SHORT PROBLEM: Rewrite the records as a JSON list of strings with one string per line, leaving out blank lines.

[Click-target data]
----------

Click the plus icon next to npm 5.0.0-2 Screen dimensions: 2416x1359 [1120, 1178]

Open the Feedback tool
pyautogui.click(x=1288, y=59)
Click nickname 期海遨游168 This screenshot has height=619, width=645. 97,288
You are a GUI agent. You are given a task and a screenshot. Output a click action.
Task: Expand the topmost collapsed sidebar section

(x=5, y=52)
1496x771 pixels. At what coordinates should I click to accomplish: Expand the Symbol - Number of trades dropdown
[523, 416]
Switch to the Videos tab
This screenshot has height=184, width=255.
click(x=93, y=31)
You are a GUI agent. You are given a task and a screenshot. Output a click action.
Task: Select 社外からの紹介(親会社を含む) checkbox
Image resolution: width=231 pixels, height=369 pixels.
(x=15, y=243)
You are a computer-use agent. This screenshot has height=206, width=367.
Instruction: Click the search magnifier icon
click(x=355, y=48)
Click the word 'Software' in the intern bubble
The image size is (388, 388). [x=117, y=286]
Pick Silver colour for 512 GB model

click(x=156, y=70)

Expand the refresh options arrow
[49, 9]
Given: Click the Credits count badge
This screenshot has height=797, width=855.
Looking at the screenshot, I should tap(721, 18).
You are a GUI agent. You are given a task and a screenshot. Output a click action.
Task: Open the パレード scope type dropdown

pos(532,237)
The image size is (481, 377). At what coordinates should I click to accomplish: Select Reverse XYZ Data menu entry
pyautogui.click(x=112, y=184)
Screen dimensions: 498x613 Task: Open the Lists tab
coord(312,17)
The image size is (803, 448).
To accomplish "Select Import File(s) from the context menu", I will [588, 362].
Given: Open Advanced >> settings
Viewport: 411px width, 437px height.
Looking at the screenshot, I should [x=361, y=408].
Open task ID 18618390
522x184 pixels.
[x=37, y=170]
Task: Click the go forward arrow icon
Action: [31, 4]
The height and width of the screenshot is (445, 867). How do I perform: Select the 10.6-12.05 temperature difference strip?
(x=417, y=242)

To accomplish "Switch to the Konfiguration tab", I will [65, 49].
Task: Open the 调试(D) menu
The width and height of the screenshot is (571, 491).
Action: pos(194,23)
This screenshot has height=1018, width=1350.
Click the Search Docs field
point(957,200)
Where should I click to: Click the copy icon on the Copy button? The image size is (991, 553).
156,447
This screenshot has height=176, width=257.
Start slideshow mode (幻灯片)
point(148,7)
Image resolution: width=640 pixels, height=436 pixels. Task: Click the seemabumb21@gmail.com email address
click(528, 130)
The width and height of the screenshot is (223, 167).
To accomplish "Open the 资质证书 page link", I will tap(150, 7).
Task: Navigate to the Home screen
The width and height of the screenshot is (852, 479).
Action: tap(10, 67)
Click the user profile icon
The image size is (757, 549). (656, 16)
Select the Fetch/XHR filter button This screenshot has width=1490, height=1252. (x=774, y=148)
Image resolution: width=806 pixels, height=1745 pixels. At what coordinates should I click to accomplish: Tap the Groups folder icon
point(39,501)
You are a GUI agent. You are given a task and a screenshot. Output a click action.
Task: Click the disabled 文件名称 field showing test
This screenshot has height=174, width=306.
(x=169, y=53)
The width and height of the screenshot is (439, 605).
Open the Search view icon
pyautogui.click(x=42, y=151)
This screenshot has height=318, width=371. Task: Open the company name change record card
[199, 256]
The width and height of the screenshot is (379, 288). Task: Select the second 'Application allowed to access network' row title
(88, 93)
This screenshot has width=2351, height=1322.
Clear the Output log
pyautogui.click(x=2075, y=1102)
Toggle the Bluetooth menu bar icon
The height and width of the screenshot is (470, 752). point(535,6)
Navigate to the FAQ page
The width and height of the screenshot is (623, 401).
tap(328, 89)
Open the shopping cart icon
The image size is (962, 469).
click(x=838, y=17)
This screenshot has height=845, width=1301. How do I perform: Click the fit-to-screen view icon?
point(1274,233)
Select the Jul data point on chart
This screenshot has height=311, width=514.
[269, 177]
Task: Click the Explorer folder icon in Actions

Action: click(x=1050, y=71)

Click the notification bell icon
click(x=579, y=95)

----------

TASK ANSWER:
[
  "Click the plus icon next to npm 5.0.0-2 Screen dimensions: 2416x1359 [1120, 1178]",
  "Open the Feedback tool",
  "pyautogui.click(x=1288, y=59)",
  "Click nickname 期海遨游168 This screenshot has height=619, width=645. 97,288",
  "You are a GUI agent. You are given a task and a screenshot. Output a click action.",
  "Task: Expand the topmost collapsed sidebar section",
  "(x=5, y=52)",
  "1496x771 pixels. At what coordinates should I click to accomplish: Expand the Symbol - Number of trades dropdown",
  "[523, 416]",
  "Switch to the Videos tab",
  "This screenshot has height=184, width=255.",
  "click(x=93, y=31)",
  "You are a GUI agent. You are given a task and a screenshot. Output a click action.",
  "Task: Select 社外からの紹介(親会社を含む) checkbox",
  "Image resolution: width=231 pixels, height=369 pixels.",
  "(x=15, y=243)",
  "You are a computer-use agent. This screenshot has height=206, width=367.",
  "Instruction: Click the search magnifier icon",
  "click(x=355, y=48)",
  "Click the word 'Software' in the intern bubble",
  "The image size is (388, 388). [x=117, y=286]",
  "Pick Silver colour for 512 GB model",
  "click(x=156, y=70)",
  "Expand the refresh options arrow",
  "[49, 9]",
  "Given: Click the Credits count badge",
  "This screenshot has height=797, width=855.",
  "Looking at the screenshot, I should tap(721, 18).",
  "You are a GUI agent. You are given a task and a screenshot. Output a click action.",
  "Task: Open the パレード scope type dropdown",
  "pos(532,237)",
  "The image size is (481, 377). At what coordinates should I click to accomplish: Select Reverse XYZ Data menu entry",
  "pyautogui.click(x=112, y=184)",
  "Screen dimensions: 498x613 Task: Open the Lists tab",
  "coord(312,17)",
  "The image size is (803, 448).",
  "To accomplish \"Select Import File(s) from the context menu\", I will [588, 362].",
  "Given: Open Advanced >> settings",
  "Viewport: 411px width, 437px height.",
  "Looking at the screenshot, I should [x=361, y=408].",
  "Open task ID 18618390",
  "522x184 pixels.",
  "[x=37, y=170]",
  "Task: Click the go forward arrow icon",
  "Action: [31, 4]",
  "The height and width of the screenshot is (445, 867). How do I perform: Select the 10.6-12.05 temperature difference strip?",
  "(x=417, y=242)",
  "To accomplish \"Switch to the Konfiguration tab\", I will [65, 49].",
  "Task: Open the 调试(D) menu",
  "The width and height of the screenshot is (571, 491).",
  "Action: pos(194,23)",
  "This screenshot has height=1018, width=1350.",
  "Click the Search Docs field",
  "point(957,200)",
  "Where should I click to: Click the copy icon on the Copy button? The image size is (991, 553).",
  "156,447",
  "This screenshot has height=176, width=257.",
  "Start slideshow mode (幻灯片)",
  "point(148,7)",
  "Image resolution: width=640 pixels, height=436 pixels. Task: Click the seemabumb21@gmail.com email address",
  "click(528, 130)",
  "The width and height of the screenshot is (223, 167).",
  "To accomplish \"Open the 资质证书 page link\", I will tap(150, 7).",
  "Task: Navigate to the Home screen",
  "The width and height of the screenshot is (852, 479).",
  "Action: tap(10, 67)",
  "Click the user profile icon",
  "The image size is (757, 549). (656, 16)",
  "Select the Fetch/XHR filter button This screenshot has width=1490, height=1252. (x=774, y=148)",
  "Image resolution: width=806 pixels, height=1745 pixels. At what coordinates should I click to accomplish: Tap the Groups folder icon",
  "point(39,501)",
  "You are a GUI agent. You are given a task and a screenshot. Output a click action.",
  "Task: Click the disabled 文件名称 field showing test",
  "This screenshot has height=174, width=306.",
  "(x=169, y=53)",
  "The width and height of the screenshot is (439, 605).",
  "Open the Search view icon",
  "pyautogui.click(x=42, y=151)",
  "This screenshot has height=318, width=371. Task: Open the company name change record card",
  "[199, 256]",
  "The width and height of the screenshot is (379, 288). Task: Select the second 'Application allowed to access network' row title",
  "(88, 93)",
  "This screenshot has width=2351, height=1322.",
  "Clear the Output log",
  "pyautogui.click(x=2075, y=1102)",
  "Toggle the Bluetooth menu bar icon",
  "The height and width of the screenshot is (470, 752). point(535,6)",
  "Navigate to the FAQ page",
  "The width and height of the screenshot is (623, 401).",
  "tap(328, 89)",
  "Open the shopping cart icon",
  "The image size is (962, 469).",
  "click(x=838, y=17)",
  "This screenshot has height=845, width=1301. How do I perform: Click the fit-to-screen view icon?",
  "point(1274,233)",
  "Select the Jul data point on chart",
  "This screenshot has height=311, width=514.",
  "[269, 177]",
  "Task: Click the Explorer folder icon in Actions",
  "Action: click(x=1050, y=71)",
  "Click the notification bell icon",
  "click(x=579, y=95)"
]